Gallery 2021

SPIRIT ROCKS – OBSERVATION AND EXPERIENCE FROM LIFE

SPIRIT can be an adjective, defining ROCKS.  Or, it can be a noun, and ROCKS a verb.  

 

Breaking from the narrative thread of last year, I returned to direct visual and visceral contact with living subject matter. Seeing has always been bedrock for me, and the rock outcroppings of Abiquiu were calling.  Painting from life helps me see what is not visible to me when I am simply looking, and it puts me in touch with the vibrations of my subject.  It takes me out of my mind and into the energy field, and the optical impressions in my eyes.

 

Cerrito Blanco offered itself in the immensity of space around it, that included me.  When I set up to paint in close proximity to Kitchen Rock, I felt we were in a more intimate conversation.  I addressed her, ‘speak to me in your language’.  After I left the site, I felt I had been literally shaken in my core all day.  

 

The small rocks, were also collected in Abiquiu.  When I brought them to my studio to paint, it was not their solid weight that struck me most, but their shimmering immateriality.  They seemed not to have firm edges as I expected.  Enlarging them suggested outer space to me, the loneliness of planets.   I chose to carry the blue skies, the visible ether, which are a given in the landscapes, into the other images, for continuity, and it gives presence to all of the subjects in these paintings.

 

The portraits I wanted to paint from behind, to connect with the hidden spirit that goes with us everywhere, guilelessly.  We consciously put our faces forward, and our backs are mystery to us.   Our backs retain innocence and vulnerability, while bearing scars and strength of experience.
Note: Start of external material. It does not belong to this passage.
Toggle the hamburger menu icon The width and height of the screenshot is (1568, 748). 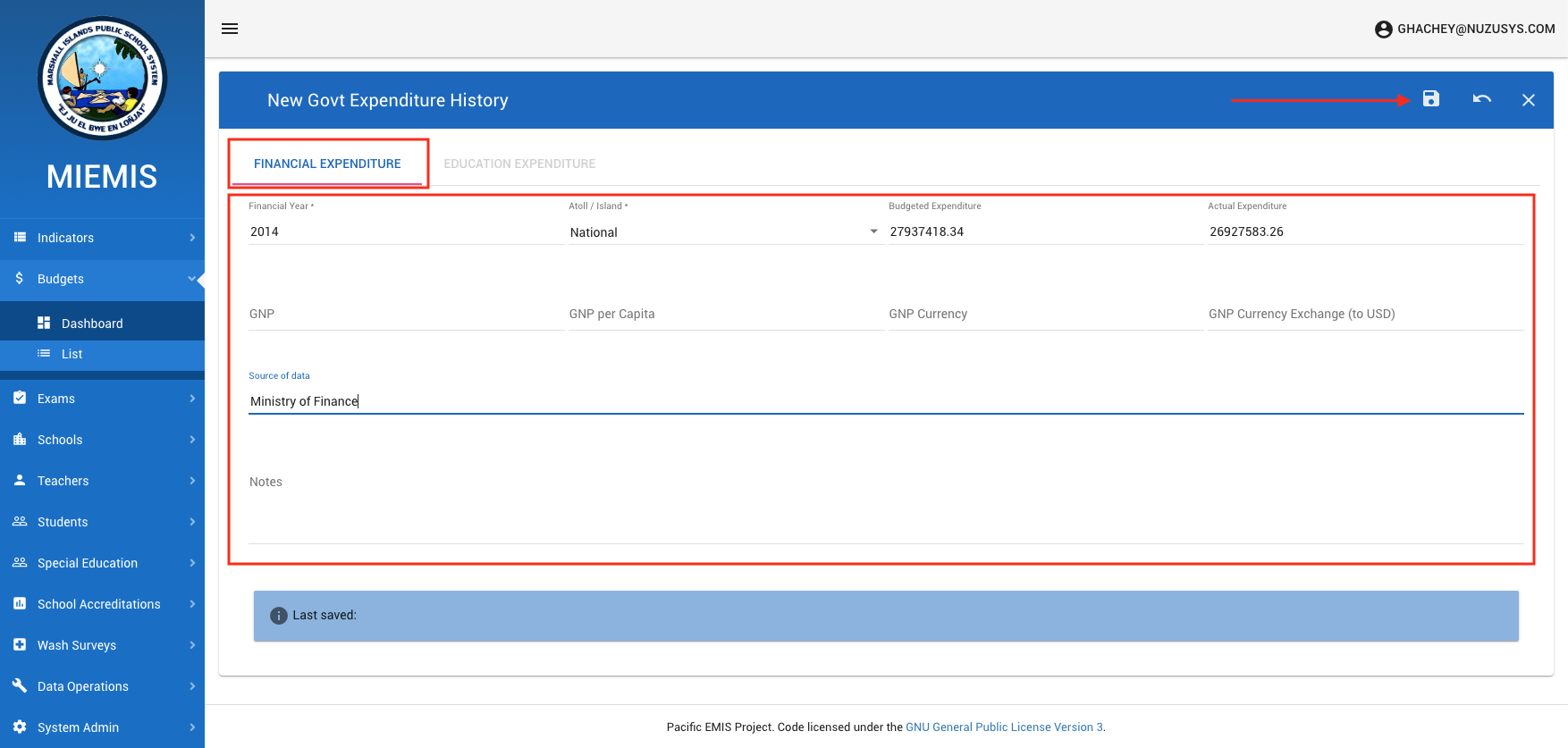tap(230, 29)
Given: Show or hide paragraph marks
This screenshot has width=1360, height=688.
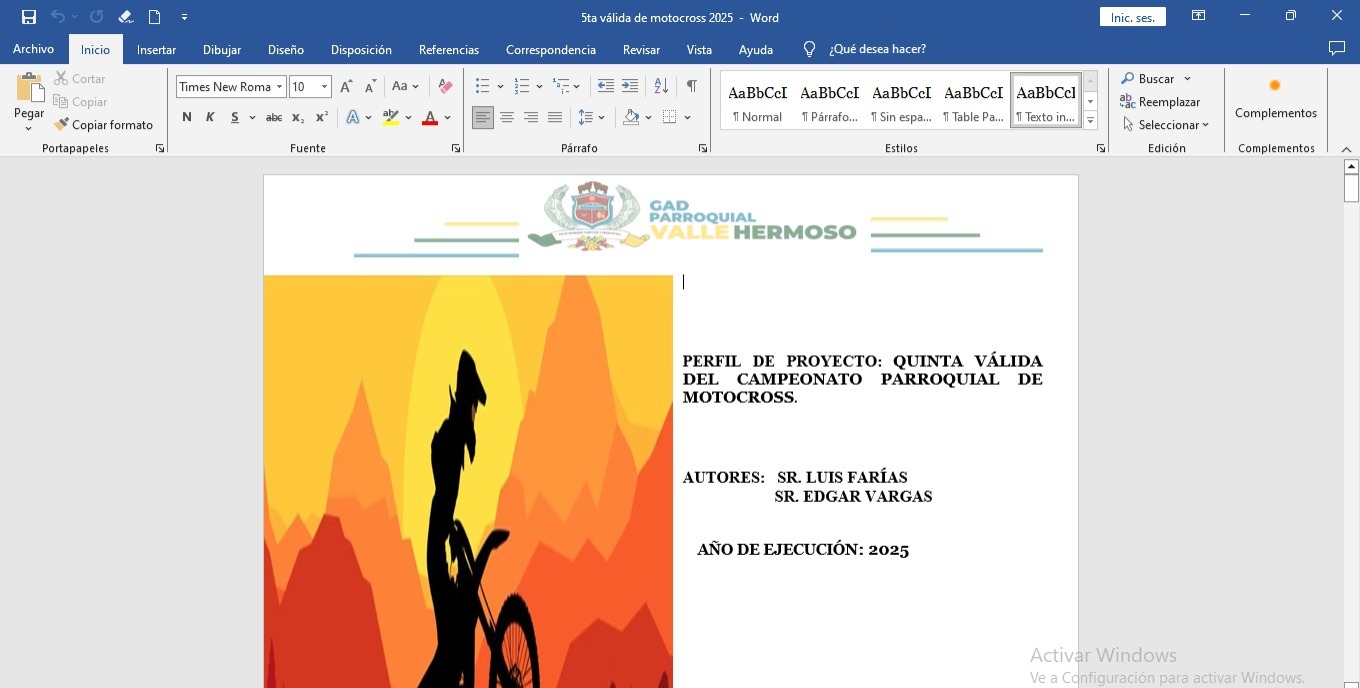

With our backs we shoulder burdens and responsibilities.  We feel abandoned when someone turns their back on us, we associate strength or weakness with our spine.  I was surprised at how our backs flush and fade, in much the same way our faces do, and in a more subtle demonstration of what octopi and other undersea creatures do.  The changing colors and shades were far more dramatic than I expected, and impossible to paint.

 

Rushing to get somewhere, I was stopped in my tracks coming upon the back of San Miguel Chapel, the Oldest Church.  I knew instantly I had to come back and paint it for this show.  No matter how often it is painted, it cannot be reduced to cliche.  It belongs with backs and rocks.  So on the hottest days, I went there, and made this sketch, with tourists swarming.  Its windowless, doorless hulk, reinforced and strengthened in any way necessary, seemed potent with the past, and full of potential – stuffed with spirit rocks.